I think we could get back to those days, do you?
The above is nothing but blind hope. The reality is entirely different and not easily changed.
When it is very foggy, drivers see other cars with dipped headlights on - and still cannot figure out that they too should have lights on. There is but one obvious outcome in bearing down on them at speed - tailgating.
I try and see the good in people, and maybe with a higher limit they'd act more responsibly, if it can work for other countries, I struggle to see why it wouldn't work here.
The French have a two tier limit, one is set at 130kph for dry, the other 100kph for rain.
Another point, our DCWs have a 70 limit for cars, as do motorways, but as you know DCWs have side joinings (take the A90 stretch from Dundee to Aberdeen) and you will see many farm traffic joining the DCW. There is no hard shoulder, the lanes are narrower and yet it has the same limit as the M74 and A74M which have none of this additional risks....
Do you know the A82 DCW between Clydebank and Dumbarton, 70 limit, tighter bends, narrower lanes, few houses with driveways onto the road, its got the same limit as a motorway, it does not make sense.
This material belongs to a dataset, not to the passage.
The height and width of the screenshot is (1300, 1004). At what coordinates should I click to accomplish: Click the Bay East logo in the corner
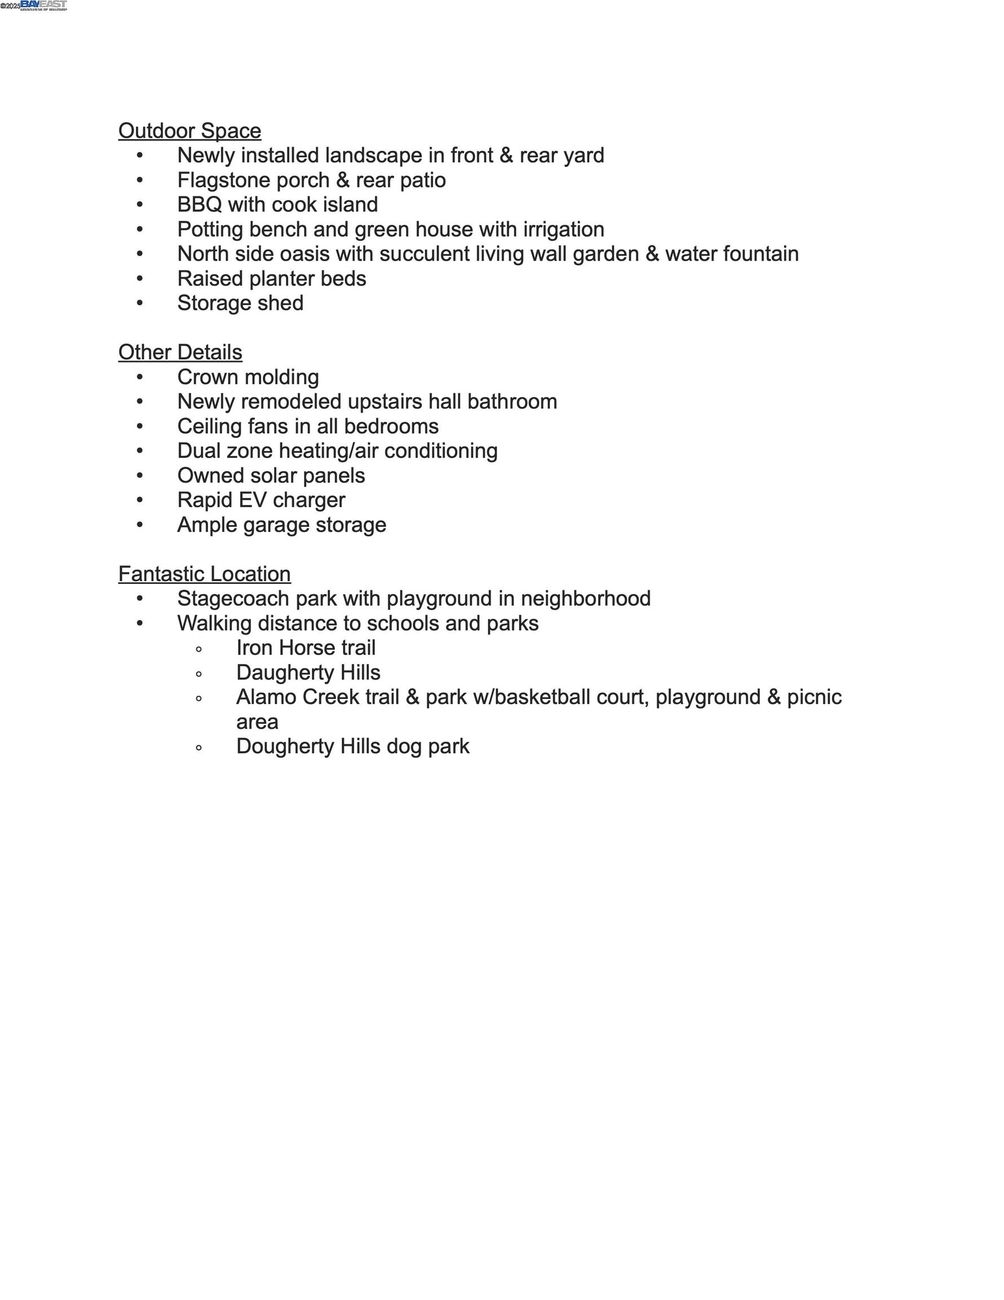[43, 5]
Why then should the road with the lesser risk carry the same limit as that of the higher one, or should DCWs carry a lower limit of 65mph to reflect a great risk than motorways, but a lesser one than normal A roads?
These sort of statistics require wider discussion... the safest method of travel known to mankind is I believe trains. Perhaps we should concentrate our efforts in building more railways and bigger and faster trains - then subsidise the fares to make them significantly cheaper than travelling by car?
Aircraft IIRC....
But keeping the topic within the roads network....
Agree on principle, trains are great and we need a faster one that does Glasgow/Edinburgh to London in 2hrs30 or under.